* [WORK INSTRUCTIONS]:
Copy each line of the listing where the word "sidebar" can be found.

* [INFORMATION PROVIDED]:
BEGIN
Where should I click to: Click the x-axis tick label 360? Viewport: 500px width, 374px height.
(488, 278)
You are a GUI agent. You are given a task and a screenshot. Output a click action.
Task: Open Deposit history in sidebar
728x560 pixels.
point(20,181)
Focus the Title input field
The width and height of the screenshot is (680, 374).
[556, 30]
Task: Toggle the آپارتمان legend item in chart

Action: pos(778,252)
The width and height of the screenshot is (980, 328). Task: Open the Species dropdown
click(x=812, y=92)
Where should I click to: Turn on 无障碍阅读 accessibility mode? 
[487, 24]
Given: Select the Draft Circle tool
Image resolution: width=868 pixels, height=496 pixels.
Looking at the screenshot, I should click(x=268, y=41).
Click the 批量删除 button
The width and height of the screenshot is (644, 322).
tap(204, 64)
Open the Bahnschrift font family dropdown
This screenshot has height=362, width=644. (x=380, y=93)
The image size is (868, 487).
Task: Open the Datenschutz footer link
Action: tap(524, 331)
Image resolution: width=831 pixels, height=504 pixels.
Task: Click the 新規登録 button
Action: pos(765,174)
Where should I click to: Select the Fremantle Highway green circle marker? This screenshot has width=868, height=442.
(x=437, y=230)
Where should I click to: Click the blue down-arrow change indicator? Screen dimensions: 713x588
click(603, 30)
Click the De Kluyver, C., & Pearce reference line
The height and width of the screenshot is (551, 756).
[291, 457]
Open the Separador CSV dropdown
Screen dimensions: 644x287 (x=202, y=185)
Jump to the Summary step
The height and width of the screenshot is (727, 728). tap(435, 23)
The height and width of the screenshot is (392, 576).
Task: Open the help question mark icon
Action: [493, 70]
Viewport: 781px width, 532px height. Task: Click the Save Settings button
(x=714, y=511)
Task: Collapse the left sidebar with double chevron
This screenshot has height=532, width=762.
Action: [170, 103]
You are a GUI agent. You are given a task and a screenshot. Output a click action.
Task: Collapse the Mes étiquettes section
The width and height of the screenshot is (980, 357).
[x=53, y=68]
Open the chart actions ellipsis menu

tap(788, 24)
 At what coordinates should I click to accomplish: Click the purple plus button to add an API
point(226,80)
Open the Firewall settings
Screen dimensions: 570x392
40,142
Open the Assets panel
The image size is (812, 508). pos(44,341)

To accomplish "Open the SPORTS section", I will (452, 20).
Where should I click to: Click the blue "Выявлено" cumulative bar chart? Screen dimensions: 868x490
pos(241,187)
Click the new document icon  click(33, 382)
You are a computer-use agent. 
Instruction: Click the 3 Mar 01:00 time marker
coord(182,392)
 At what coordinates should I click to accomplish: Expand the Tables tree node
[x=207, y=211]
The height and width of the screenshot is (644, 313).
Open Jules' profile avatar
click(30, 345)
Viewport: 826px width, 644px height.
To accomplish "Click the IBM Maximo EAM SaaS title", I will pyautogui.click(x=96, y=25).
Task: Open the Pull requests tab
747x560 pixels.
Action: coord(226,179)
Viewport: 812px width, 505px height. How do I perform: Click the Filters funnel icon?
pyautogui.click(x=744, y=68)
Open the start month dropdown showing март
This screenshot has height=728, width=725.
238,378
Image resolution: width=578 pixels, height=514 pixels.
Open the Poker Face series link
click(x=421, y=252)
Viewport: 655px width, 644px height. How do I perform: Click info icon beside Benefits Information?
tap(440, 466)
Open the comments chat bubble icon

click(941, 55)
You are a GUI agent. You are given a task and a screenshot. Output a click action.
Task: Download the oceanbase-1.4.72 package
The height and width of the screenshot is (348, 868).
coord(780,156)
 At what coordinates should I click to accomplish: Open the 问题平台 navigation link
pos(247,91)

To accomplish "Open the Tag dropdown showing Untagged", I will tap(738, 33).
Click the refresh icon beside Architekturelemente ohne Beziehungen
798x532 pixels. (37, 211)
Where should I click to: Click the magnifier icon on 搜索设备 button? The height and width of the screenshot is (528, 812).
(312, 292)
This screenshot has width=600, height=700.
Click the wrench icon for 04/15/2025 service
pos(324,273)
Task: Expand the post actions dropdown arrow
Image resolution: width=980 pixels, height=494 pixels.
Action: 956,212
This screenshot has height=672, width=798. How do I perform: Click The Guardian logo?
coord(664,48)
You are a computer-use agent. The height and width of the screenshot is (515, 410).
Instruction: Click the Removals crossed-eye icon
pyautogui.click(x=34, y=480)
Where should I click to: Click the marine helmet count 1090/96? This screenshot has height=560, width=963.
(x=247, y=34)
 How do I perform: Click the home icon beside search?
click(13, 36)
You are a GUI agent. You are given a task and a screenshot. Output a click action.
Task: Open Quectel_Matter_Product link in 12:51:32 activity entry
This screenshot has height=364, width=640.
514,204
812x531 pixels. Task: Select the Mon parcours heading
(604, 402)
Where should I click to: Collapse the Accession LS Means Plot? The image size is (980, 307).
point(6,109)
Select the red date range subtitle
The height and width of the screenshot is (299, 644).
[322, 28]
END
* [TASK ANSWER]:
Task: Open Deposit history in sidebar
Task: Collapse the left sidebar with double chevron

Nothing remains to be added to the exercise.